The Centers for Disease Control and Prevention reports more than a third of American adults don't get enough sleep, even in the best of times.
But as scientists are discovering, chronic under-sleeping can cost you big in the long run. Sleep doesn't just contribute to vitality, it resets your brain — and poor sleep has even been linked to Alzheimer's disease and other forms of dementia.
Walker said lack of sleep — defined as six hours or fewer — can have serious consequences. Sleep deficiency is associated with problems in concentration, memory and the immune system, and may even shorten a person’s life span.

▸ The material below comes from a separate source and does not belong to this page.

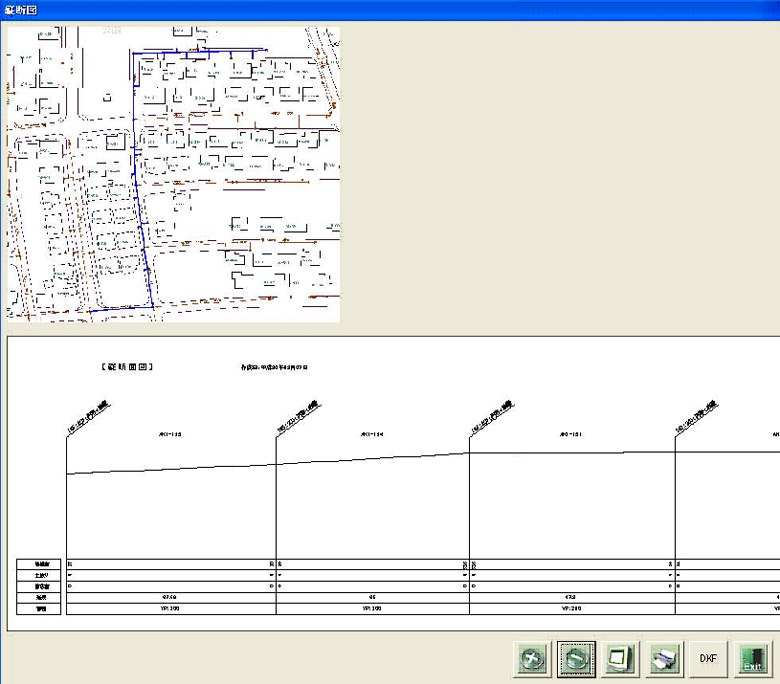Click the top row header of profile table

In his new book, “Why We Sleep: Unlocking the Power of Sleep and Dreams,” Walker discusses the importance of sleep and offers strategies for getting more sleep:
“You should not actually stay in bed for very long awake, because your brain is this remarkably associative device and it quickly learns that the bed is about being awake. So you should go to another room — a room that's dim. Just read a book — no screens, no phones — and only when you're sleepy return to the bed. And that way your brain relearns the association with your bedroom being about sleep rather than wakefulness.”
Meditation can also be helpful: “It just quiets the mind and it dampens down what we call the ‘fight or flight’ branch of the nervous system, which is one of the key features of insomnia.”
“Sleep is not like the bank, so you can't accumulate a debt and then try and pay it off at a later point in time. And the reason is this: We know that if I were to deprive you of sleep for an entire night — take away eight hours — and then in the subsequent night I give you all of the sleep that you want, however much you wish to consume, you never get back all that you lost. You will sleep longer, but you will never achieve that full eight-hour repayment, as it were. So the brain has no capacity to get back that lost sleep that you've been lumbering it with during the week in terms of a debt.”
“The amount of sleep — the total amount of sleep that you get — starts to decrease the older that we get. I think one of the myths out there is that we simply need less sleep as we age, and that's not true, in fact. We need just as much sleep in our 60s, 70s, 80s, as we do when we're in our 40s. It's simply that the brain is not capable of generating that sleep, which it still needs, and the body still needs. So, total amount of sleep actually decreases.”
“We also know that the continuity of sleep also starts to fall apart. Sleep becomes much more fragmented. There are many more awakenings throughout the night — pain, bathroom trips, etc. But we also know that it's not the quantity of sleep that changes with aging, it's also the quality of sleep. It seems to be particularly the deepest stage of sleep — something that we call nonrapid-eye-movement sleep, or non-REM sleep, the very deepest stages of non-REM sleep — those are selectively eroded by the aging process.”
Walker is a professor of neuroscience and psychology at the University of California, Berkeley and the director of the Sleep and Neuroimaging Laboratory. Previously he was a sleep researcher and professor at Harvard University and the founder of the Center for Human Sleep Science.
He spoke Oct. 26, 2017, at the Commonwealth Club of California. The moderator is Alison van Diggelen of the BBC.